Saltdean Lido - The Seventh Wonder of the English Seaside

An early illustration depicting the - Californian inspired - resort pool's artificial beach. To download Saltdean Lido's comprehensive history document, 'Temple to the Sun', please click the image.

An early illustration depicting the - Californian inspired - resort pool's artificial beach. To download Saltdean Lido's comprehensive history document, 'Temple to the Sun', please click the image.

DESIGNED BY THE ARCHITECT RWH JONES, SALTDEAN LIDO IS THE ONLY GRADE II* LISTED COASTAL LIDO IN THE COUNTRY. BUILT BETWEEN 1937 AND 1938, IN ITS UNIQUE STREAMLINED DESIGN, IT ENCAPSULATES BRITAIN’S MODERNIST ASPIRATIONS AND SOCIAL CONSCIENCE FOR CREATING SEASIDE ARCHITECTURE DESIGNED FOR THE ENJOYMENT OF THE MASSES

A functional and stylised building, Saltdean Lido is  considered to be the apogee of lido design, epitomising some of the best elements of the modernist movement. It is regarded by many critics as one of the best surviving examples of lido design in the UK.  It has been named by English Heritage as one of the Seven Wonders of The English Seaside and is also listed on the organisation's ‘Buildings at Risk’ Register.

Along with its sister modernist building, the Ocean Hotel, the lido was designed to be the centrepiece of Saltdean’s seafront. It was created to elevate Saltdean’s status as a fashionable resort in the competitive 1930s British holiday industry. Just as the Victorians, 60 years previously, had considered a pier to be an essential element of a seaside resort, by the 1930s, lidos had become an important status symbol for successful resorts.

Sited at the centre of Saltdean’s seafront and bordering its main coast road, the lido has always been highly visible and is intrinsically linked to people’s primary image of Saltdean.

The building is deeply rooted in Saltdean’s identity and remains a symbol of its heritage. Heritage highlights within the complex include the crescent shaped water tank / pool with its reinstated art deco fountain. Surrounded by sunbathing lawns, it can accommodate 500 bathers. Original features of note are the distinctive curvilinear changing rooms and sunbathing decks, which flank either side of the central rotunda.
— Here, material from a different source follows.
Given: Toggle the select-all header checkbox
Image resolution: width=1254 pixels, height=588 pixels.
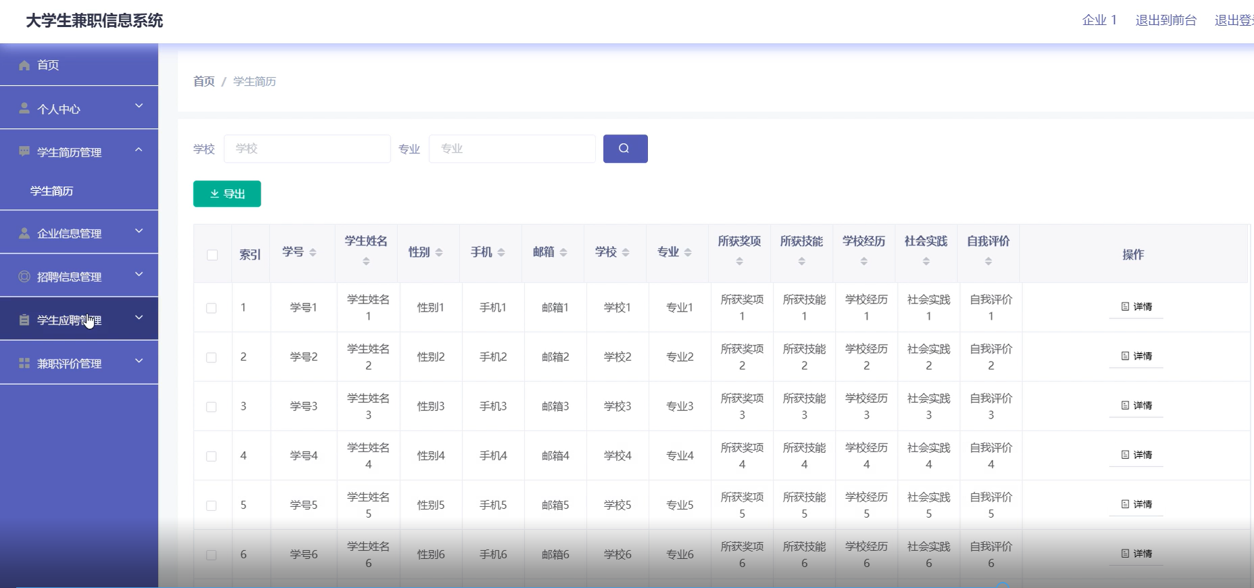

The building façade is reminiscent of the bow of a ship (typical of the streamlined modernist style) and uses load bearing techniques developed in this period to give the design lightness in appearance.

In addition to its architectural merit, Saltdean Lido is valued for its social and economic history. Nationally it is indicative of the lido movement’s success and connotes the aspirations of modernist Britain. Locally it tells the story of modern Saltdean and the community who used it.

In terms of its social history, the lido has had many different uses during its 79-year history. Opened in May 1938, with the admission of sixpence, holidaymakers and residents flocked to experience its modern amenities which included: warmed and purified water delivered by its cascade fountain; a three-tiered diving board; purpose-built beach with ‘real seashore sand’ – and its sunbathing lawns. Its first floor ballroom/café space became the perfect venue for dances, whilst exterior speakers played the latest hits of the day to swimmers and sun-worshippers in the grounds. There was also an American inspired soda fountain which complimented the ‘New Hollywood’ inspired façade.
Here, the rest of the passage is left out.